PAGE:
+++

None of the things I've tried produce a pixel-perfect non-rotated block, while allowing rotation without aliasing

Click here for the sample project, which also has some extra images in it.

Click here for my Unity Forums Thread


Ideally, this is what it would look like

From Photoshop, not Unity.

  • Flawless edges, smooth corners, and very faint aliasing when rotated.

enter image description here

Screenshot from Github project:

Screenshot

Row 1

Non-rotated: Perfect edges, pixelated corners

Rotated: Pixelated everywhere


Row 2

Non-rotated: Perfect edges, smooth corners.

Rotated: Pixelated edges, smooth corners


Row 3

Non-rotated: Blurry everywhere.

Rotated: Blurry everywhere


Row 4

Non-rotated: Not quite perfect edges, pixelated corners

Rotated: Blurry everywhere


Row 5 (MY BEST SOLUTION SO FAR)

+++

DATA:

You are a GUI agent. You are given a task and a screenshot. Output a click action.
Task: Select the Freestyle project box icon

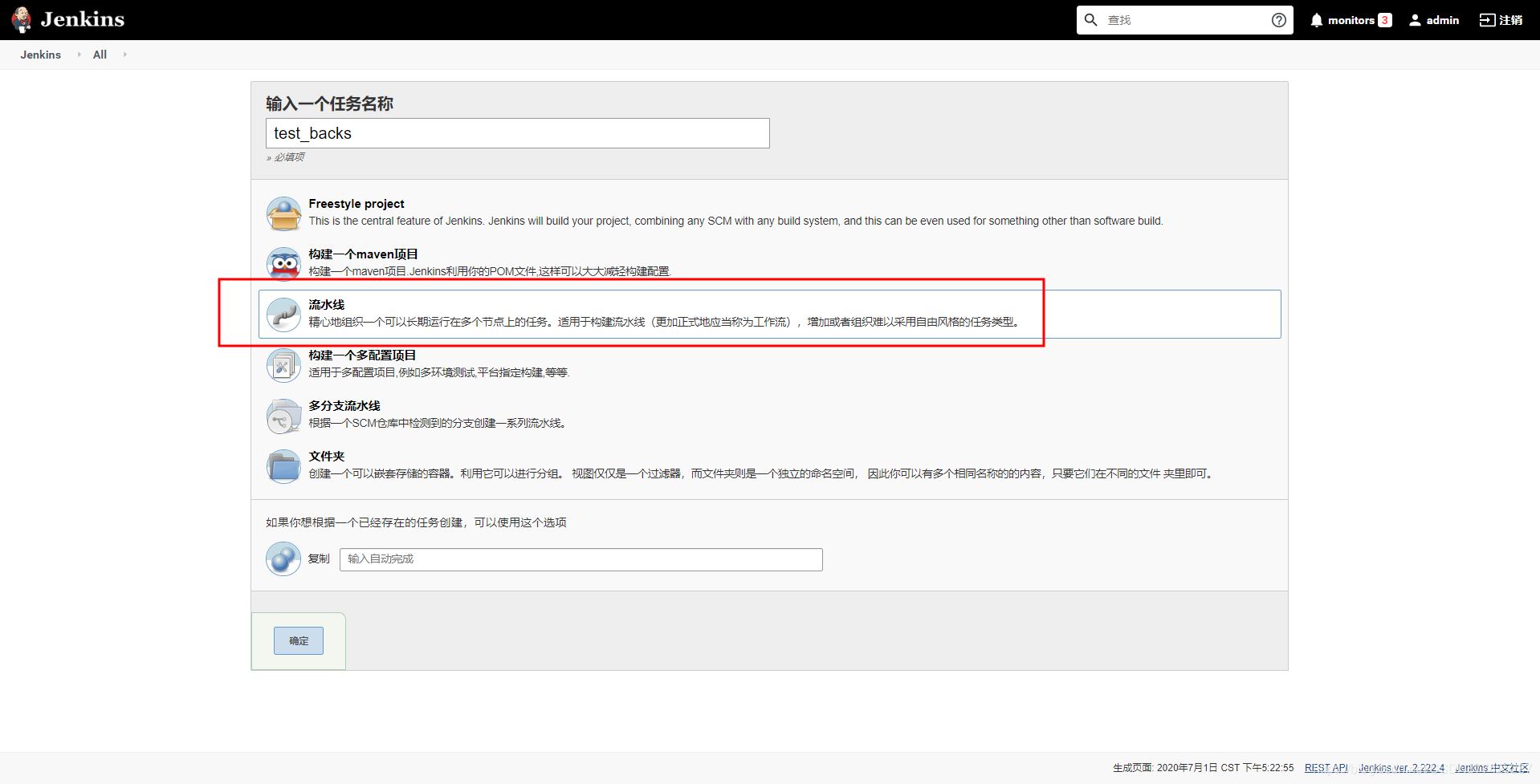tap(283, 213)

+++

EXERCISES:
a) In the Unity post about rendering a rotated block, where does the image of the ideal result come from?
b) Write the next part of the Unity post about rendering a rotated block, picking up right after its final line.

TASK-BY-TASK OUTPUTS:
a) From Photoshop, not Unity.

b)
Non-rotated: Semi-blurry everywhere.

Rotated: Semi-blurry everywhere


Texture for "no border padding" texture:

No padding

Texture for "with padding" texture:

Padding


Shader Method

(Note: I'm a total shader newbie)

I created a fragment shader to draw the block.

It has AA (via smoothstep) built in, and throttles it on as block is rotated (so that there is no AA when it's not rotated)

This has some problems:

  1. A (geometry) shader doesn't seem like the correct solution for this problem at all, since I'd have to make a shader for all the geometry that has this problem.

    • But maybe there is a shader that can apply AA to a texture, that doesn't do anything for vertical or horizontal (non-rotated) edges?
  2. Corners of block with AA turned off are pixelated

    • This doesn't seem too difficult to fix
    • I'd probably want it to work identically to row 2 (non-rotated)
  3. Not sure how much AA to apply (when rotated) so that it's as sharp as possible for a given screen DPI.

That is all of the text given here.